J’ai enfin découvert Timothée de Fombelle! Je n’aurais surement pas dû attendre si longtemps car c’est un auteur dont les mérites m’ont été tellement de fois vantés. Quelle aventure que ce premier tome! Je me suis régalée de bout en bout. L’auteur nous entraîne dans un tourbillon de péripéties à travers l’Europe de la première moitié du XXe siècle. Il y a de l’action, de la dissimulation, des rebondissements, des secrets bien gardés, des voyages mais aussi pas mal de frayeur. On ressent toutes la noirceur de ces années de prémices à la Seconde Guerre mondiale. Hitler est chancelier allemand, Mussolini est président du conseil italien et Staline monte en puissance en URSS. Mais Timothée de Fombelle sait de temps en temps et habilement faire baisser la pression par de petites touches subtiles d’humour à l’aide de phrases ou de situations senties.

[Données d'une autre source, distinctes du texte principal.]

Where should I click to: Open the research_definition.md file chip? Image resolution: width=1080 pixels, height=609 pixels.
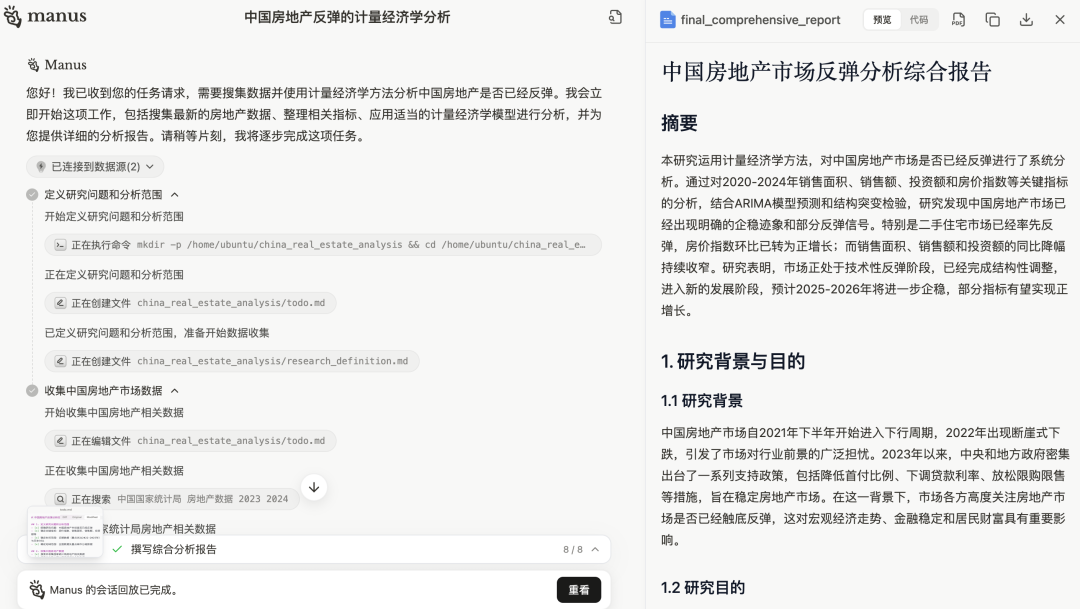point(238,360)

Vango est un héros ambigu car il est à la fois mystérieux et très attachant. Ces deux caractéristiques sont sa force et en font un personnage attirant envers qui on ne peut s’empêcher d’avoir de l’empathie. Je n’ai eu de cesse de vouloir le comprendre et  de découvrir en même temps que lui ses origines. Que dire de toute la panoplie de personnages secondaires. Ils sont tous excellents et uniques. Ce qui m’a le plus marqué, c’est la bienveillance qui se met en place autour de Vango. C’est surement elle qui le sauvera et nous sauvera tous également. Certaines questions trouvent des réponses dans ce premier opus. Mais beaucoup d’autres restent en suspens comme l’histoire de Vango. J’ai ma petite idée sur cette dernière mais je ne vous en dirais pas plus (même si le titre du second et dernier tome apporte un sacré indice!).

Ce roman m’a réconciliée sans problème avec la littéraire pour adolescent. Timothée de Fombelle est un écrivain qui allie avec brio qualité et divertissement, aventure et Histoire ainsi que bienveillance et noirceur de temps troublés. Vous imaginez bien que je ne pouvais pas abandonner tout ce petit monde comme ça. J’ai donc déjà commencé le second et dernier tome et c’est toujours aussi bon!

Lu grâce à la masse critique Babelio et aux éditions Folio.